[ABOUT THIS EXERCISE]
Restate the listing below word for word; no pictures belong in the copy.

[DATASET EXTRACT]
═══

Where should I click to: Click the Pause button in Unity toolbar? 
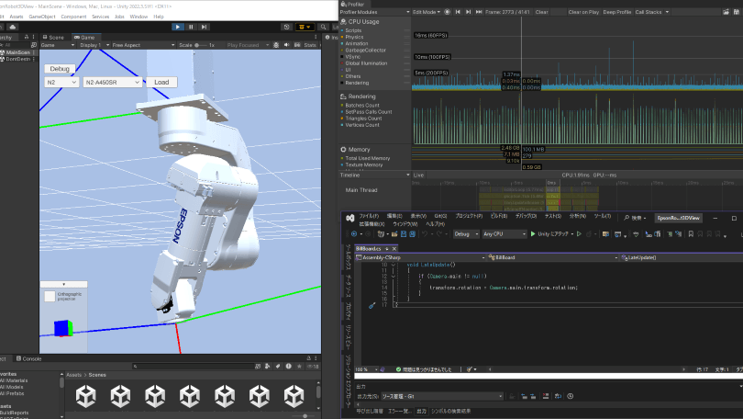pos(191,27)
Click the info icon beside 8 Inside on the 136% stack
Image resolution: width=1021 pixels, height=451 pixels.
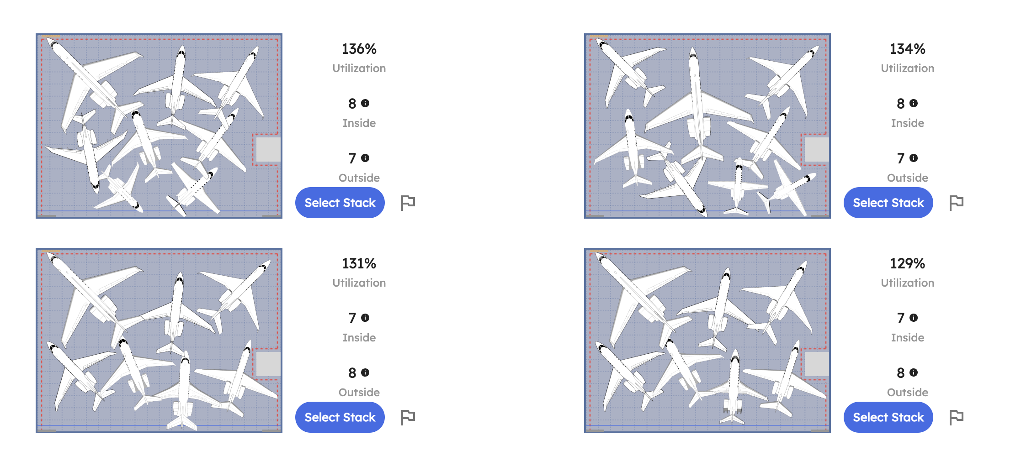coord(364,104)
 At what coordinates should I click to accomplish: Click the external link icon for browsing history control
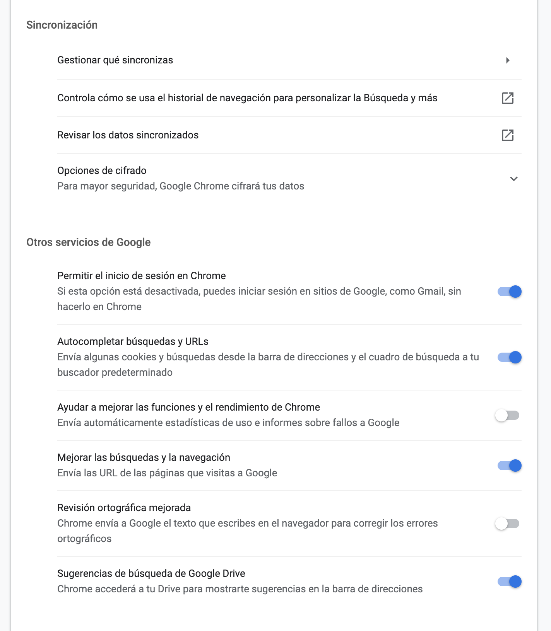(x=507, y=98)
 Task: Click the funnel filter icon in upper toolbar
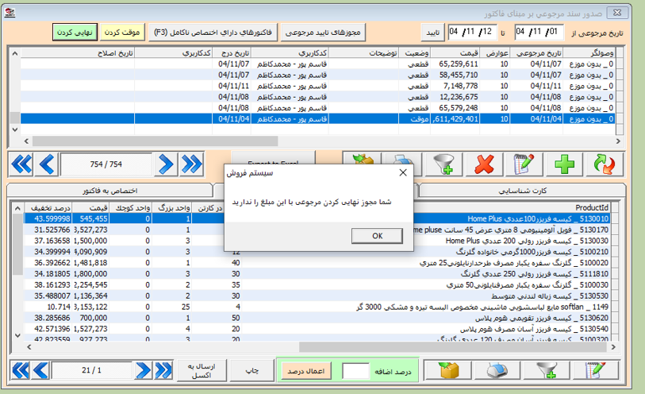(x=440, y=164)
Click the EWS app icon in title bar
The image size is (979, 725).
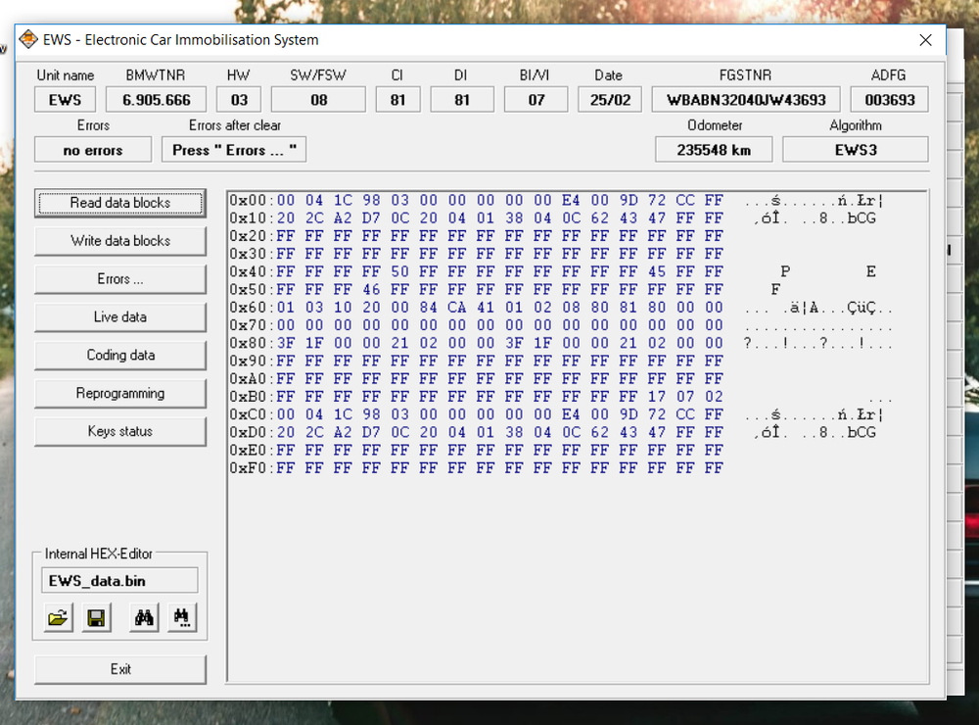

═══

[TASK SOLUTION]
Where should I click to: Click the Pause button in Unity toolbar? 
pos(191,27)
Click the info icon beside 8 Inside on the 136% stack
Image resolution: width=1021 pixels, height=451 pixels.
coord(364,104)
 At what coordinates should I click to accomplish: Click the external link icon for browsing history control
(x=507, y=98)
 Task: Click the funnel filter icon in upper toolbar
(x=440, y=164)
Click the EWS app icon in title bar
The image size is (979, 725).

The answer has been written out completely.